Allowing Felons to Vote While Incarcerated Is Reckless

COMMENTARY Election Integrity

Allowing Felons to Vote While Incarcerated Is Reckless

Oct 15, 2019 2 min read
COMMENTARY BY
Hans A. von Spakovsky

Election Law Reform Initiative Manager, Senior Legal Fellow

Hans von Spakovsky is an authority on a wide range of issues—including civil rights, civil justice, the First Amendment, immigration.
Inmates from the medium and maximum security blocks wait to cast their votes at the D.C. jail as part of early voting in the city's election in 2014. The Washington Post / Contributor/ Getty Images

Key Takeaways

Those who are not willing to follow the law cannot claim a right to choose those who will make and enforce the laws for everyone else.

They have demonstrated by their action that they do not have the responsibility and commitment to our laws to make them trustworthy enough to vote.

The right to vote should not be restored until felons have been released and shown that they really have learned their lesson.

The idea that felons should be allowed to vote while incarcerated is not just an unwise policy, it is a reckless one.

Section 2 of the Fourteenth Amendment specifically provides that states may abridge the right to vote of citizens “for participation in rebellion, or other crime” — a tradition that goes back to ancient Greece and Rome. Any claim that state laws that prevent incarcerated felons from voting are all rooted in racial discrimination is simply historically inaccurate. Even before the Civil War, when many black Americans were slaves and could not vote, most states took away the right to vote of those convicted of serious crimes.

All but two states, Maine and Vermont, take away the right of felons to vote when they are convicted and are serving their sentences. Such a policy makes perfect sense and is in the best interests of our society and local communities. As a federal judge said in 2002 in an unsuccessful case challenging Florida’s disenfranchisement law, felons are deprived of their ability to vote because of “their own decision to commit an act for which they assume the risks of detection and punishment.”

In other words, felons are individuals who have chosen to violate the rules and norms of our society, rules and norms that are incorporated in our laws and that are intended to protect all of us and provide for the safety of our communities. Those who are not willing to follow the law cannot claim a right to choose those who will make and enforce the laws for everyone else.

That is what you, as a citizen, are doing when you enter a polling place to vote. As a voter, you are either making the law directly through ballot initiatives and referenda or indirectly by choosing not only lawmakers, but the local sheriffs, prosecutors, and judges who enforce the law.

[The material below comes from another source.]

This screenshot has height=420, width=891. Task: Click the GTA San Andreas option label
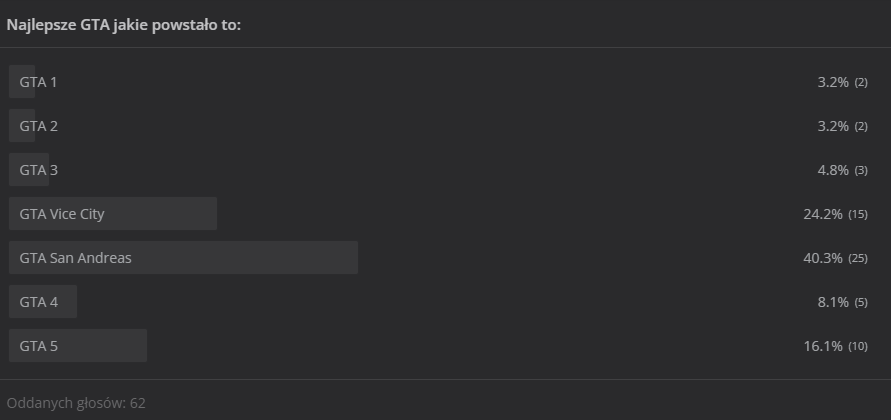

Why would you want to allow those who have committed serious crimes against their fellow citizens to vote while they are still incarcerated? They have demonstrated by their action that they do not have the responsibility and commitment to our laws to make them trustworthy enough to vote.

Does anyone really think that someone like Richard Poplawski, who was convicted of the ambush-style killing of three Pittsburgh police officers, should be able to vote while he is sitting on death row?

And who will be hurt the most by allowing incarcerated felons to vote? It is law-abiding citizens in high-crime areas where people are often disproportionately poor and minority. It is hardly in their best interests to allow the criminals who victimize them to stand next to them in the ballot box, figuratively speaking.

Most states restore the right to vote once the felon is out of prison and has completed any required parole or probation, although some states also have a waiting period beyond that because of high recidivism rates. This makes sense.

The right to vote should not be restored until felons have been released and shown that they really have learned their lesson, turned over a new leaf, and are now willing to abide by the rules under which we all live.

Letting them vote from prison, cancelling out the votes of their victims, is an unfair and imprudent proposal.